The business, which underwent a company voluntary arrangement last year and sold 33 gyms to Mike Ashley's Sports Direct, has been squeezed by the rise of discount gyms and, at the top of the market, by specialised health chains.

However, the sale may attract the attention of competition authorities. Pure Gym's merger with The Gym Group was blocked last year, and while the discount gym chain has little overlap with LA Fitness's estate, rival Fitness First is more exposed.

? Related FT news: The must-have extras in the race to fitness

Mayer pushes Yahoo deeper into search

Marissa Mayer, Yahoo's chief executive, has been trying to turnround the ageing internet company for almost three years - but so far, has not been able to change its search business, which contributes over a third of the revenue, writes Hannah Kuchler.

This week, she announced a renegotiated agreement with Microsoft, which provides the search engine Bing to Yahoo users while allowing Yahoo to control the advertising that appears next to it. The new deal will allow Yahoo to experiment with up to 49 per cent of its search traffic in the next five years.

Many analysts had expected a more dramatic deal - potentially abandoning a pact with Microsoft - but the settlement was greeted mostly positively.

Ms Mayer was hired to head Yahoo because of her flair for product design and experience, which she pursued at her former home of Google, focusing on search. She could now invent a whole new way of searching the web, for example, using the anticipatory service Aviate that Yahoo bought last year, which predicts what a user will want in real time.

The biggest move she could make would be to send that 49 per cent of traffic to Google, the dominant player and the best at monetising search. A Yahoo-Google deal was previously blocked by antitrust concerns but both companies have lost some market share to Bing since then, so it could be possible.

For Microsoft the deal means its premium advertising sales team will be able to build links with marketers, with faster feedback for its search product from the people who pay for it.

And finally . . . the lighter side of the news

? In the movies, good always prevails. It will typically be with just seconds to spare, but you can rest assured that the hero will succeed. However, it seems cyber criminals haven't read the script. This week, tech groups Verizon and Symantec said hackers were running rampant, holding companies to ransom - creating a vibrant black market in digital skulduggery. It seems that the devil has IT support to go with all the best tunes.

? You have to feel for McDonald's employees in Japan. Even five-star burger flippers are in danger of carrying the can for the chain's waning sales and increasing losses. Those not caught by the axe falling on 131 restaurants will be subject to increasingly stringent performance-based pay regimes. As the performance of the daily fryer degreasing looms, some might find "I'm lovin' it!" is not quite the phrase that springs to mind.

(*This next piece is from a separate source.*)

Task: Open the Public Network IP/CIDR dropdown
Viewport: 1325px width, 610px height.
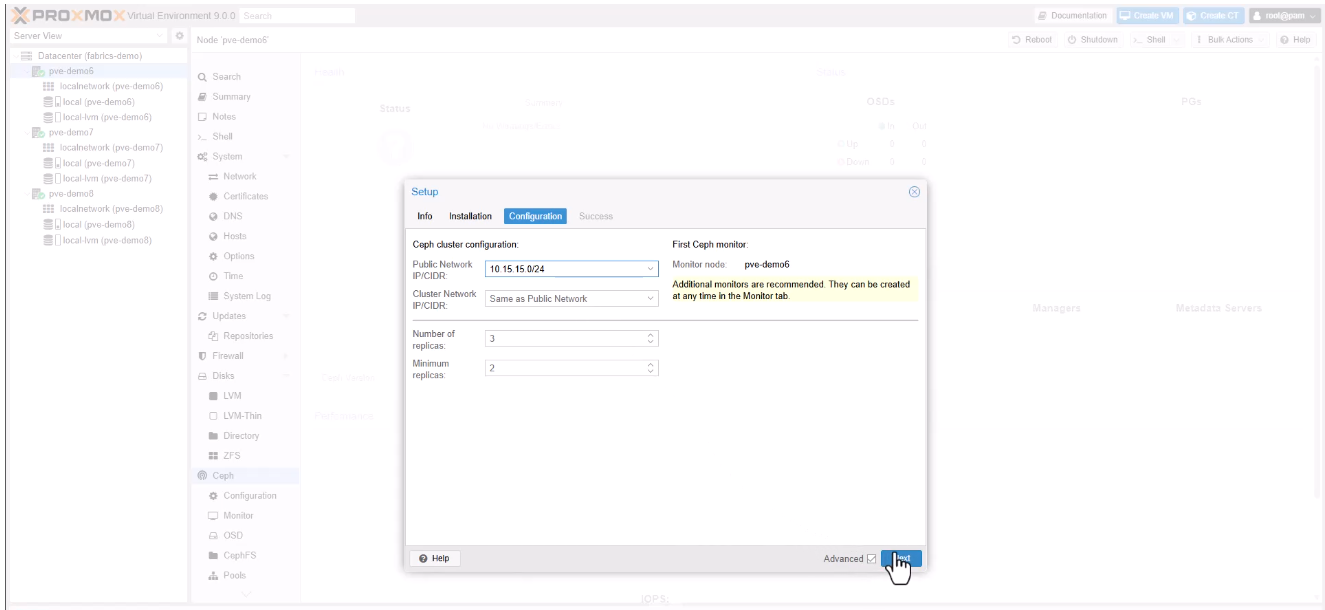Action: pos(651,268)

? It is an indecent proposal worthy of Carry On Banking: 'Is that a share certificate in your pocket or are you just happy to see me?' Ashley Madison, the Canadian matchmaker for adulterous affairs, is eyeing up London's exchanges with the aim of raising $20m. It is a bold move for a group more hung up on secrecy than Apple's R&D labs. Of course, it is targeting a main market listing: the bigger the bourse, the bigger the player.

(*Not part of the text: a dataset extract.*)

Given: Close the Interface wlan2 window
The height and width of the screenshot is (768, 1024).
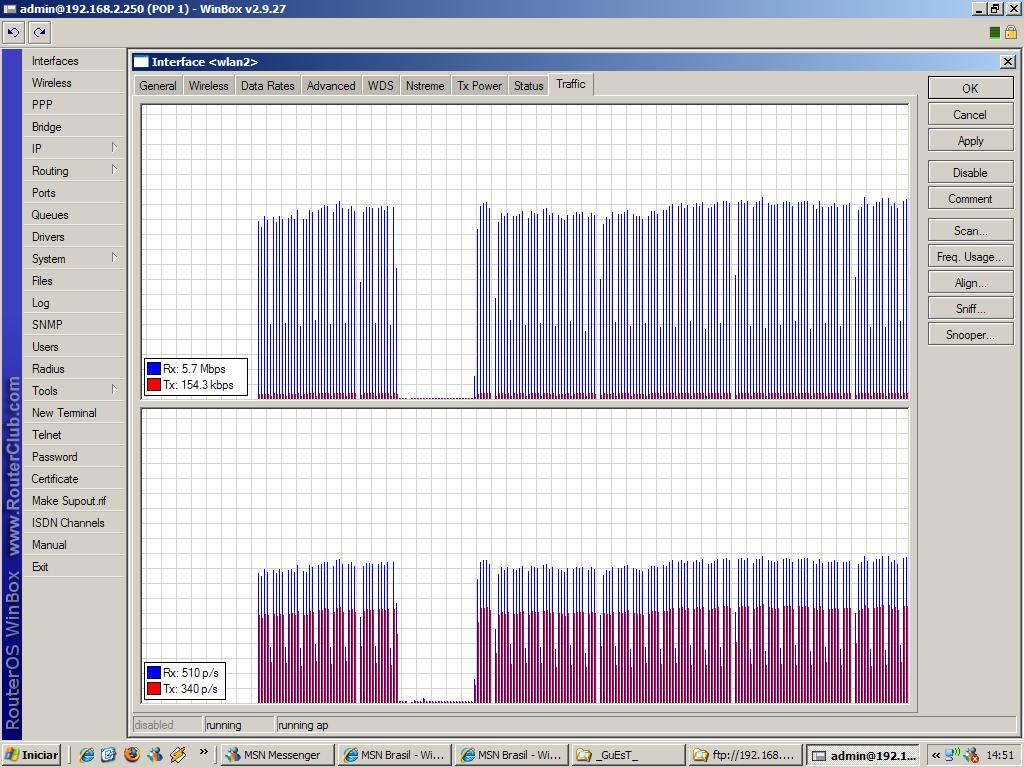Looking at the screenshot, I should (x=1007, y=62).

? It's a dilemma for gym bunnies: where do you put the cash for your kale and goji berry smoothie when clad from head to toe in Lycra? How about using the fitness tracker welded to your wrist to make a contactless payment instead? But be warned: the technology could be put to more Orwellian ends. Tapping to pay a bus fare instead of finishing that 10k run could lead to reprisals if the data gets downloaded to your digital drill sergeant.